-- Exercise objective --
Repeat the data precisely as given.

(Saved data entries)
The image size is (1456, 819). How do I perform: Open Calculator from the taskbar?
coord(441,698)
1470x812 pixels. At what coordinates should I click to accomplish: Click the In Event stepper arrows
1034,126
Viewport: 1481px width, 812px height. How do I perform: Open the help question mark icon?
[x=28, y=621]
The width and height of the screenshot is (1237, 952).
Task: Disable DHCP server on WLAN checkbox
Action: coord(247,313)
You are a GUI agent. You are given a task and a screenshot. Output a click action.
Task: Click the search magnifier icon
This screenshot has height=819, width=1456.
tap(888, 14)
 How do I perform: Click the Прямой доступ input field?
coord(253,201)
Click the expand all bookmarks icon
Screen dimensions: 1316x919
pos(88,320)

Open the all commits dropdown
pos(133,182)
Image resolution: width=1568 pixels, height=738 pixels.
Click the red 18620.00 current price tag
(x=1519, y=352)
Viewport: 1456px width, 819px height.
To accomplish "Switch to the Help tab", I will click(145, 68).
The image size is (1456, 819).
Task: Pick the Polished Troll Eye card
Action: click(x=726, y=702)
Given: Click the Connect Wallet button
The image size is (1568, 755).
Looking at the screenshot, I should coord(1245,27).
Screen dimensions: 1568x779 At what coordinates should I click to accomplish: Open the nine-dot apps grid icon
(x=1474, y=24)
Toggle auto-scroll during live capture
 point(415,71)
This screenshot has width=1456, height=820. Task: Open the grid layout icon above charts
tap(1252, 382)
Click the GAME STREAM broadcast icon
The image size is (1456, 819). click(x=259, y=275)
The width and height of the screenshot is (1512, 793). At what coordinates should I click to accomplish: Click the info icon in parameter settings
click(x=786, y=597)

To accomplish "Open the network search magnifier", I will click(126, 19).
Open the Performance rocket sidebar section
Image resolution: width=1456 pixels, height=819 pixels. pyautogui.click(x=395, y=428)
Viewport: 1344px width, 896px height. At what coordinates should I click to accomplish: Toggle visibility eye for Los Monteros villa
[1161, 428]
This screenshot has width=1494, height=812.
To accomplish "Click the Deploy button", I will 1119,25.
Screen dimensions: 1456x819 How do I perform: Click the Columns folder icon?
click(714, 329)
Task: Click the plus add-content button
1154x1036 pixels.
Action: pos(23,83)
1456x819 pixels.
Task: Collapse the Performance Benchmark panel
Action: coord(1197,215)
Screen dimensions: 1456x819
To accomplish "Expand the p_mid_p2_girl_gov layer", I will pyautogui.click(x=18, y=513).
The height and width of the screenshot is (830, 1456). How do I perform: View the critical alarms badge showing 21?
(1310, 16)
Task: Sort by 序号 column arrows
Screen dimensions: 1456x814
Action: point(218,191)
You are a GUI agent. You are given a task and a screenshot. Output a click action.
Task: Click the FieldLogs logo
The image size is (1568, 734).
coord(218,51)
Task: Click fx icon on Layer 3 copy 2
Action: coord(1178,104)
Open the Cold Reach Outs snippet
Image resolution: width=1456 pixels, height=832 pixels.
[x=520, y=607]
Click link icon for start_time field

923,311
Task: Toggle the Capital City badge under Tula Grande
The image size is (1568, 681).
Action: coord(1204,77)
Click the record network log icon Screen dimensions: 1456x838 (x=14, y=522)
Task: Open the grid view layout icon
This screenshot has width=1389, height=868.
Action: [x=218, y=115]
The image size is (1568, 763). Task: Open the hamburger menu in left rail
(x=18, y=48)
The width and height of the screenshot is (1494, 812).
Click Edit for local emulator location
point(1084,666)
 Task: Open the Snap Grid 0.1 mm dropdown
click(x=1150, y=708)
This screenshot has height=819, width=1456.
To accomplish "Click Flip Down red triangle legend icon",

-- Worked solution --
The image size is (1456, 819). How do I perform: Open Calculator from the taskbar?
coord(441,698)
1470x812 pixels. At what coordinates should I click to accomplish: Click the In Event stepper arrows
1034,126
Viewport: 1481px width, 812px height. How do I perform: Open the help question mark icon?
[x=28, y=621]
The width and height of the screenshot is (1237, 952).
Task: Disable DHCP server on WLAN checkbox
Action: coord(247,313)
You are a GUI agent. You are given a task and a screenshot. Output a click action.
Task: Click the search magnifier icon
This screenshot has height=819, width=1456.
tap(888, 14)
 How do I perform: Click the Прямой доступ input field?
coord(253,201)
Click the expand all bookmarks icon
Screen dimensions: 1316x919
pos(88,320)

Open the all commits dropdown
pos(133,182)
Image resolution: width=1568 pixels, height=738 pixels.
Click the red 18620.00 current price tag
(x=1519, y=352)
Viewport: 1456px width, 819px height.
To accomplish "Switch to the Help tab", I will click(145, 68).
The image size is (1456, 819).
Task: Pick the Polished Troll Eye card
Action: click(x=726, y=702)
Given: Click the Connect Wallet button
The image size is (1568, 755).
Looking at the screenshot, I should coord(1245,27).
Screen dimensions: 1568x779 At what coordinates should I click to accomplish: Open the nine-dot apps grid icon
(x=1474, y=24)
Toggle auto-scroll during live capture
 point(415,71)
This screenshot has width=1456, height=820. Task: Open the grid layout icon above charts
tap(1252, 382)
Click the GAME STREAM broadcast icon
The image size is (1456, 819). click(x=259, y=275)
The width and height of the screenshot is (1512, 793). At what coordinates should I click to accomplish: Click the info icon in parameter settings
click(x=786, y=597)

To accomplish "Open the network search magnifier", I will click(126, 19).
Open the Performance rocket sidebar section
Image resolution: width=1456 pixels, height=819 pixels. pyautogui.click(x=395, y=428)
Viewport: 1344px width, 896px height. At what coordinates should I click to accomplish: Toggle visibility eye for Los Monteros villa
[1161, 428]
This screenshot has width=1494, height=812.
To accomplish "Click the Deploy button", I will 1119,25.
Screen dimensions: 1456x819 How do I perform: Click the Columns folder icon?
click(714, 329)
Task: Click the plus add-content button
1154x1036 pixels.
Action: pos(23,83)
1456x819 pixels.
Task: Collapse the Performance Benchmark panel
Action: coord(1197,215)
Screen dimensions: 1456x819
To accomplish "Expand the p_mid_p2_girl_gov layer", I will pyautogui.click(x=18, y=513).
The height and width of the screenshot is (830, 1456). How do I perform: View the critical alarms badge showing 21?
(1310, 16)
Task: Sort by 序号 column arrows
Screen dimensions: 1456x814
Action: point(218,191)
You are a GUI agent. You are given a task and a screenshot. Output a click action.
Task: Click the FieldLogs logo
The image size is (1568, 734).
coord(218,51)
Task: Click fx icon on Layer 3 copy 2
Action: coord(1178,104)
Open the Cold Reach Outs snippet
Image resolution: width=1456 pixels, height=832 pixels.
[x=520, y=607]
Click link icon for start_time field

923,311
Task: Toggle the Capital City badge under Tula Grande
The image size is (1568, 681).
Action: coord(1204,77)
Click the record network log icon Screen dimensions: 1456x838 (x=14, y=522)
Task: Open the grid view layout icon
This screenshot has width=1389, height=868.
Action: [x=218, y=115]
The image size is (1568, 763). Task: Open the hamburger menu in left rail
(x=18, y=48)
The width and height of the screenshot is (1494, 812).
Click Edit for local emulator location
point(1084,666)
 Task: Open the Snap Grid 0.1 mm dropdown
click(x=1150, y=708)
This screenshot has height=819, width=1456.
To accomplish "Click Flip Down red triangle legend icon",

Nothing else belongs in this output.